Tras el discurso de Macron ha habido protestas en contra —18.000 personas el sábado en París, según el Ministerio del Interior; 96.000 en decenas de manifestaciones en el resto de Francia— pero el efecto del llamamiento fue inmediato y masivo. En los tres días siguientes, 2,6 millones de franceses concertaron una cita en la popular web Doctolib. El viernes se administraron 879.597 dosis, un récord. Una de ellas fue para Clément Foulon, de 24 años. “Me vacuno para ir de vacaciones al extranjero y al restaurante con mi novia”, decía junto al centro de vacunación ante el Ayuntamiento de París. “Yo no era muy favorable a vacunarme, quería esperar un poco”. Tras escuchar a Macron, cambió de opinión. “No tenía otra opción”, admitió.
Los europeos afrontan varios dilemas. ¿Reintroducir restricciones, como se está haciendo en Portugal y España, o suprimirlas como hará Inglaterra el lunes? ¿Incitar a vacunarse con la amenaza implícita de no poder frecuentar lugares públicos, como en Francia, o por medio de la persuasión, como en Alemania?

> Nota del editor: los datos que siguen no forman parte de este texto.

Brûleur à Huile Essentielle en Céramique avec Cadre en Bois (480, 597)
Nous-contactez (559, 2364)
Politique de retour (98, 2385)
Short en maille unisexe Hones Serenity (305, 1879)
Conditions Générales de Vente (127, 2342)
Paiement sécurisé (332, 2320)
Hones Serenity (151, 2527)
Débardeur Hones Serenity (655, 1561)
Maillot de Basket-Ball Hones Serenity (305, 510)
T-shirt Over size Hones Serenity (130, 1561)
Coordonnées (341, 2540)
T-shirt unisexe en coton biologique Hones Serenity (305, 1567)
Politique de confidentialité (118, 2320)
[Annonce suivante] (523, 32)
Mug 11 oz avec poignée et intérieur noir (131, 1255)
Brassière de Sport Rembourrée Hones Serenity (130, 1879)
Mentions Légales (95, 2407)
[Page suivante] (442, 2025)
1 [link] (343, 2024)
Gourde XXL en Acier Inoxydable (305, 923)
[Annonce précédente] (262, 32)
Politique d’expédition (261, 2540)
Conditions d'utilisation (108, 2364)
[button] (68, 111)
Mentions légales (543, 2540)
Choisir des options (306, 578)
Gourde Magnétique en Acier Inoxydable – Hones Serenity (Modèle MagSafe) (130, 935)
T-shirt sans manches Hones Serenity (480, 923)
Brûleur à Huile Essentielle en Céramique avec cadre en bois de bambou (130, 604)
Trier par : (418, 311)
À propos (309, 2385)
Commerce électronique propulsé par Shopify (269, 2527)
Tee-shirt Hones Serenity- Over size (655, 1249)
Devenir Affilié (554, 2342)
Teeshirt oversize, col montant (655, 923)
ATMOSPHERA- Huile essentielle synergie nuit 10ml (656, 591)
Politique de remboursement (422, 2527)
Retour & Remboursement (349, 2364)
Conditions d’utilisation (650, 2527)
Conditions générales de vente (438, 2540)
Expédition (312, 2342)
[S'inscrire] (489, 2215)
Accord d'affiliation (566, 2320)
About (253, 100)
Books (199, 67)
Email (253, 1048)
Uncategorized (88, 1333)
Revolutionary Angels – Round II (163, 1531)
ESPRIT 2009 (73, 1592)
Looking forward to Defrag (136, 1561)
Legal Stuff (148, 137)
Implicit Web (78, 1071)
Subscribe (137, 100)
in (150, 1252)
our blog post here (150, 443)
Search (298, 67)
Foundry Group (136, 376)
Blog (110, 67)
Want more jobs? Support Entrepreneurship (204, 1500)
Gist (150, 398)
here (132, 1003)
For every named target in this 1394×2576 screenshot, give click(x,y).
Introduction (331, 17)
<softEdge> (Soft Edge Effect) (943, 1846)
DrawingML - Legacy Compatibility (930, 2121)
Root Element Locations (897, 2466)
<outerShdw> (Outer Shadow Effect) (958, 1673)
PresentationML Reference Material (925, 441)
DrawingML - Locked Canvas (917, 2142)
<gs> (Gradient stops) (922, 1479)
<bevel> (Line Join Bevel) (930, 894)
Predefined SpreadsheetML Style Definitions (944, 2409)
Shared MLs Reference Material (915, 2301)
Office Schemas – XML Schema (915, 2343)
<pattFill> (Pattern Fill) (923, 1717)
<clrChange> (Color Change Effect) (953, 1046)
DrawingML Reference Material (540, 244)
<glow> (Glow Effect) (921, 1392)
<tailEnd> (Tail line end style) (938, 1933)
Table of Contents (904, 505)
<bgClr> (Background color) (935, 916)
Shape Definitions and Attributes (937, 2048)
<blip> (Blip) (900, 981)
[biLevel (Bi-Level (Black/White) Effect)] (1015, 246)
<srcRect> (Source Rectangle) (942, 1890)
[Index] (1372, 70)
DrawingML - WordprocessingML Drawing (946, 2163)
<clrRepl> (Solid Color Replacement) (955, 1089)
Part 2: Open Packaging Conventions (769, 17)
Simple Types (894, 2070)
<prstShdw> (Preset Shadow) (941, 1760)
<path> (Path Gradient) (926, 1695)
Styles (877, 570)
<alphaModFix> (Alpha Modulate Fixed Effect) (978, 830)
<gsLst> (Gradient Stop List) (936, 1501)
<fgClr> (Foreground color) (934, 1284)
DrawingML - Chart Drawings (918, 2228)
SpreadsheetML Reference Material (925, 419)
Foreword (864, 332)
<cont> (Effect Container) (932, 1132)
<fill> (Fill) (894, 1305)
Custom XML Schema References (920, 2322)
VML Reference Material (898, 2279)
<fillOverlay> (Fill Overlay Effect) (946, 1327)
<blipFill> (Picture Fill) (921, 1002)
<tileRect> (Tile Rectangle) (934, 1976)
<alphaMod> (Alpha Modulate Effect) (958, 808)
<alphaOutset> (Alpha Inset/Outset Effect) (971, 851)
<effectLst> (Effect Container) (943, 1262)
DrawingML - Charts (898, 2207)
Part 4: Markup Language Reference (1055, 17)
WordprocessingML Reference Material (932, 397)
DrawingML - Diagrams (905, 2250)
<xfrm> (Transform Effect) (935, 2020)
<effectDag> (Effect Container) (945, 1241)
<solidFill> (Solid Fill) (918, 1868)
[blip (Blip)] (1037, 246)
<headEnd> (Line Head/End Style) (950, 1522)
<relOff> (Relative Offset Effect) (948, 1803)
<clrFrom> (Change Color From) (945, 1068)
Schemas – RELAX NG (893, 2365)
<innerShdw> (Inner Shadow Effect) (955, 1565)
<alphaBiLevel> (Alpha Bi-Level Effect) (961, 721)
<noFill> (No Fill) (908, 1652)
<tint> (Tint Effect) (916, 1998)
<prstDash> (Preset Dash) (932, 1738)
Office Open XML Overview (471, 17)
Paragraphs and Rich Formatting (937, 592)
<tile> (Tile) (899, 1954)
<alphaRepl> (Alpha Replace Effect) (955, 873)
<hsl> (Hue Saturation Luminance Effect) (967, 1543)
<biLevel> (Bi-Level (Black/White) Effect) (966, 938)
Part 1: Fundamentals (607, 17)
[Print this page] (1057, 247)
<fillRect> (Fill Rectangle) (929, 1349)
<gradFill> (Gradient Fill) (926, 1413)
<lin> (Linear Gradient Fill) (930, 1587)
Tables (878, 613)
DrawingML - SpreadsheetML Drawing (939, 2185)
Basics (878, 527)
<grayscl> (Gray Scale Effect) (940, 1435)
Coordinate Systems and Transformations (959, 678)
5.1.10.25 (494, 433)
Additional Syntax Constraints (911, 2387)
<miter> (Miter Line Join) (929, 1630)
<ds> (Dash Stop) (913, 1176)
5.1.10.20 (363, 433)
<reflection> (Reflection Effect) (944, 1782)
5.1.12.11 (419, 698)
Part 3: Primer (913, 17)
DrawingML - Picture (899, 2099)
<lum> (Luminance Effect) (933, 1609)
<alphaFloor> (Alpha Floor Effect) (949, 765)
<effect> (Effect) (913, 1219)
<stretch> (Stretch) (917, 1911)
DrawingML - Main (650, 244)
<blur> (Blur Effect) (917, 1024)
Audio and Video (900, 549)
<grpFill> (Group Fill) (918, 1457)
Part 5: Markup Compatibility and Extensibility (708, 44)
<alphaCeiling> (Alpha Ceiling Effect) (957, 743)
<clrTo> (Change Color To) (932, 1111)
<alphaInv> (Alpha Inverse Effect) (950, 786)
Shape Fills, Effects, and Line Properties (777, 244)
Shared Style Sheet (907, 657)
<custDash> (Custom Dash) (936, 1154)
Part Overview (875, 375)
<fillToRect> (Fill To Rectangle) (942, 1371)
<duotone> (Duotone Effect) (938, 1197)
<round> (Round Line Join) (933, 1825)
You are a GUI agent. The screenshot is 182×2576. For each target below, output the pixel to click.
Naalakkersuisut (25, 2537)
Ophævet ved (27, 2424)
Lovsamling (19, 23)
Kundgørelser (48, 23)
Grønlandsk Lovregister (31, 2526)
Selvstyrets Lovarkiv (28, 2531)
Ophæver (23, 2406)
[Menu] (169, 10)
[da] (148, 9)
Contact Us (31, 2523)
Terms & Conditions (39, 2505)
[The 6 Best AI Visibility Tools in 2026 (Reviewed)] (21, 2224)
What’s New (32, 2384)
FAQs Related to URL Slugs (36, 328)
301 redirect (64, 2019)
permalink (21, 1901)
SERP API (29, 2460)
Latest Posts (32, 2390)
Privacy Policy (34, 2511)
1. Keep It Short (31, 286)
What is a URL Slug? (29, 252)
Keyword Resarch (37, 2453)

“Habría que alentar a todo el mundo a vacunarse, es la única manera de salir de la pandemia, pero [el certificado covid] no es la herramienta correcta”, sostiene Luiza Bialasiewicz, profesora de gobernanza europea en la Universidad de Ámsterdam. Bialasiewicz advierte del peligro que supone no solo exigir el certificado con la vacunación o el test negativo para cruzar las fronteras entre los miembros de la UE, sino dentro de estos mismos países e incluso de un barrio, a la entrada del cine o del café. “¿Quién controlará estas nuevas fronteras, las de los restaurantes?”, se pregunta. “¿Cómo garantizar que quien controle no discriminará a ciertas personas, o que no verificará los documentos de una manera aleatoria o porque no le gusta la cara de uno?”.
Que el certificado se ha convertido en un pasaporte puede comprobarse en los trenes que cruzan a diario entre España y Francia. La escena ocurrió en uno de alta velocidad el 2 de julio pasado. El tren acababa de entrar en Perpiñán, en los Pirineos Orientales, la primera estación francesa. Los policías franceses comprobaron que los viajeros llevaban el certificado con el test o la vacunación. Solo una mujer con hiyab y varios hombres de origen extraeuropeo no lo tenían. Un agente les dijo que deberían pagar una multa de 135 euros y tuvieron que bajarse en Perpiñán.